Recently, former Florida Governor Jeb Bush released on his website hundreds of thousands of emails sent to him while he was Governor “[i]n the spirit of transparency.”  As The Verge discovered, some of these emails included social security numbers, medical information, employment information, and other data about Florida residents.  The release of similar data by private companies has resulted in widespread litigation for failure to adequately protect consumer information.  This incident raises the question of how to incentivize state and local governments to take appropriate precautions to protect public information within their control.

Under Florida Statutes § 501.171(1)(b), a governmental entity must provide notice concerning any unauthorized leak of confidential personal information and report it to the Florida Senate and House of Representatives in an Annual Report,1 but enforcement provisions do not apply to government entities.  Additionally, there is no private right of action for affected citizens to sue the government.  The Deceptive and Unfair Trade Practices Act, Florida Statutes § 501.201 et seq., which is the mechanism used by governments to prosecute commercial enterprises when leaks occur, only applies to acts or practices in the conduct of trade or commerce.  Floridians may be able to bring a general negligence claim if they can demonstrate direct damages, but caps placed on recovery may render any recovery nominal.  And while there may be civil or criminal penalties against an individual public officer who releases a social security number, there is no effective private remedy for affected citizens.
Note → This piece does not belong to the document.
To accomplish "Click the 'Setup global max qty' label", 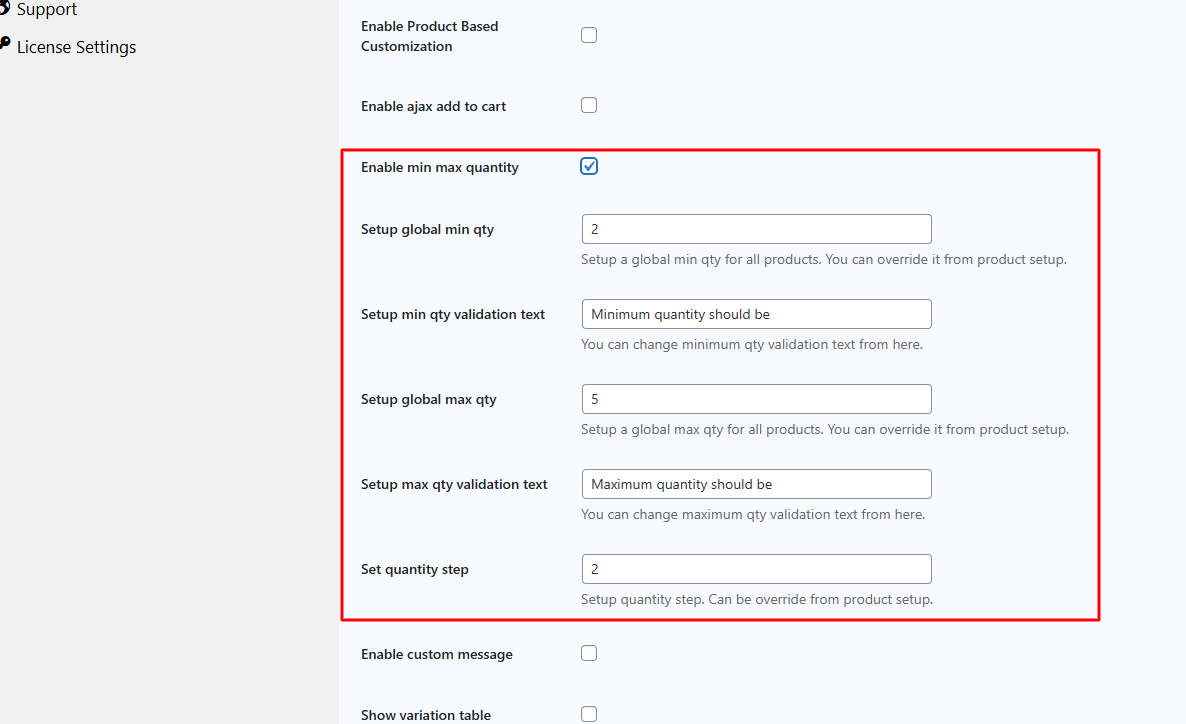I will coord(428,399).
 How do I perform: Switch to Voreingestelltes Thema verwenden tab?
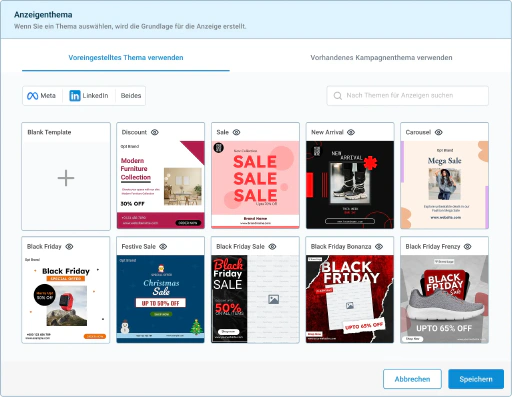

President Obama has announced initiatives to improve security within the federal government through the new Cyber Threat Intelligence Integration Center designed to enhance federal cybersecurity; but what incites state governments and actors to adopt security measures?  And how can consumers ensure data protection without government accountability and a viable remedy?  While the FTC takes an aggressive stance litigating against private companies, there are few comparable measures to protect against data leaks by state governments, which have arguably much more information on consumers than commercial enterprises.  This mistake makes clear that human error can lead to significant security risks that even the best technology would not have prevented.

While the solution to potential state government breaches is not clear, equity, consistency, and practicality point to the adoption of some data security basic standard for all entities, both public and private.  At the least, some right of private action for affected individuals for data breaches would provide a remedy and a strong incentive for state governments to take precautions with residents’ private data.